CBS has scored the rights for a new Thursday night football package.
The one-year deal with the National Football League is for eight games that CBS will air in the first half of the NFL season starting this fall. While terms were not disclosed, it is less than $300 million, people familiar with the matter said.
As part of the agreement, the league-owned NFL Network will also simulcast the eight games carried on CBS. In addition, the NFL Network will have six exclusive Thursday games and two exclusive Saturday games. CBS will produce those games as well.
The pact with CBS does not change the NFL's deal with NBC for the first game of the season, which is traditionally on a Thursday. NBC also keeps its Thursday Thanksgiving game as well.
Other bidders for the package included Fox, NBC and TNT.

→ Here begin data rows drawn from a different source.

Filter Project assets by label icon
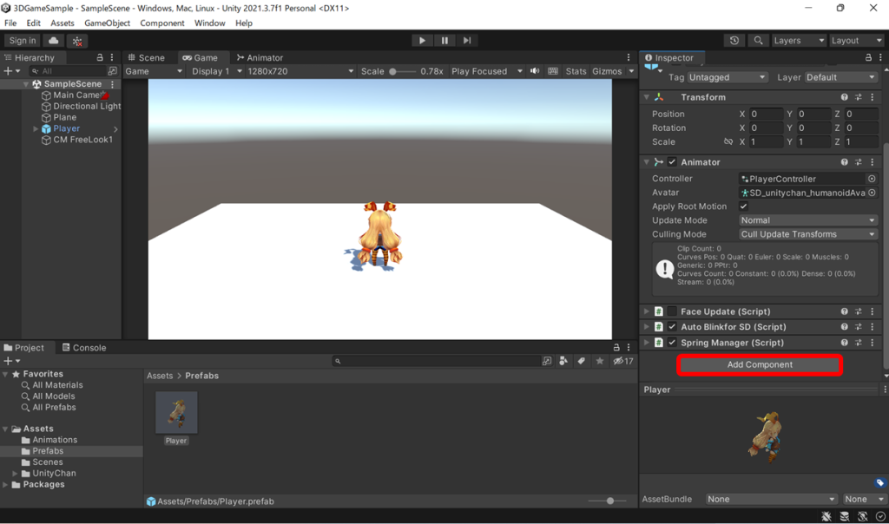Viewport: 889px width, 524px height. pyautogui.click(x=582, y=360)
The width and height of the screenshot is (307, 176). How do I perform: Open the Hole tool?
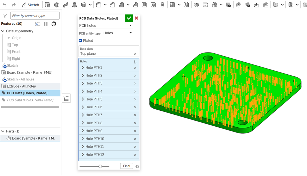click(153, 5)
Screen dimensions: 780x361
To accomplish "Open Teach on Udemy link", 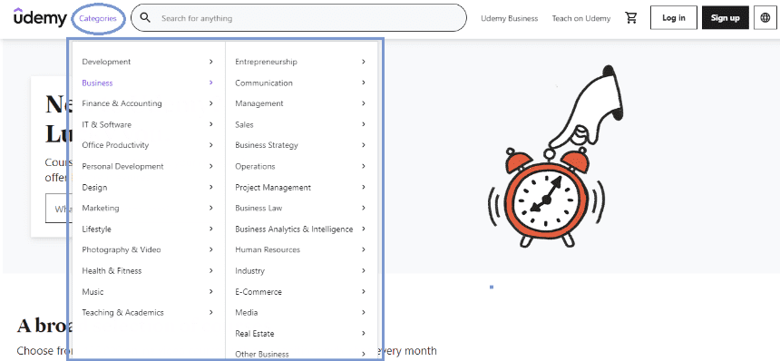I will point(581,18).
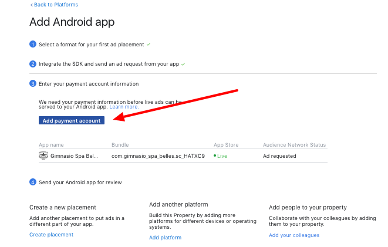Click the Add payment account button
388x247 pixels.
coord(72,120)
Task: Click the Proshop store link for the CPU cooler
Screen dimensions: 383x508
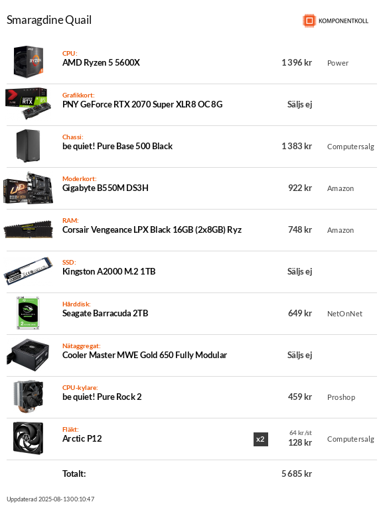Action: (x=341, y=397)
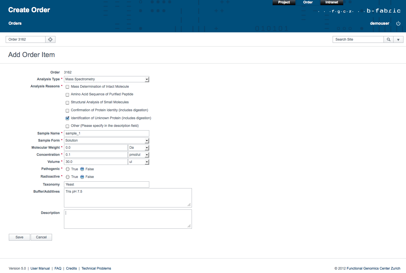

For the NFL, the new pact will give it a chance to dominate another night of prime-time television. Its Sunday night game on NBC is usually the most-watched show of the year.
One of the criticisms of the Thursday package on the NFL Network is that the games have not been as high-quality as the games on Fox, NBC, CBS and ESPN. That has been reflected in the ratings, which have been smaller than the NFL would like.
While the bigger CBS platform will no doubt increase the audience, NFL schedulers will be under pressure to provide better matches without diluting the Sunday games.
"Our goal is to bring these games to more fans on broadcast television with unprecedented promotion and visibility," said NFL Commissioner Roger Goodell.
Although the NFL Network will no longer be the sole home of Thursday football, it will still have enough exclusive games to maintain the high fees the channel gets from pay-TV distributors. According to industry consulting firm SNL Kagan, the monthly cost of the NFL Network to distributors is about $1.40 per subscriber.
For CBS, the deal will strengthen its already powerful Thursday schedule. CBS will delay the launch of its prime-time shows including the hit comedy "The Big Bang Theory" until after its eight games have aired. That means in theory CBS can order fewer episodes of its sitcoms and dramas and possibly have fewer reruns. It can also use its strong Thursday shows to help boost other nights until the NFL run is done.
If the one-year experiment pays off for the NFL, it has the option to renew the agreement with CBS.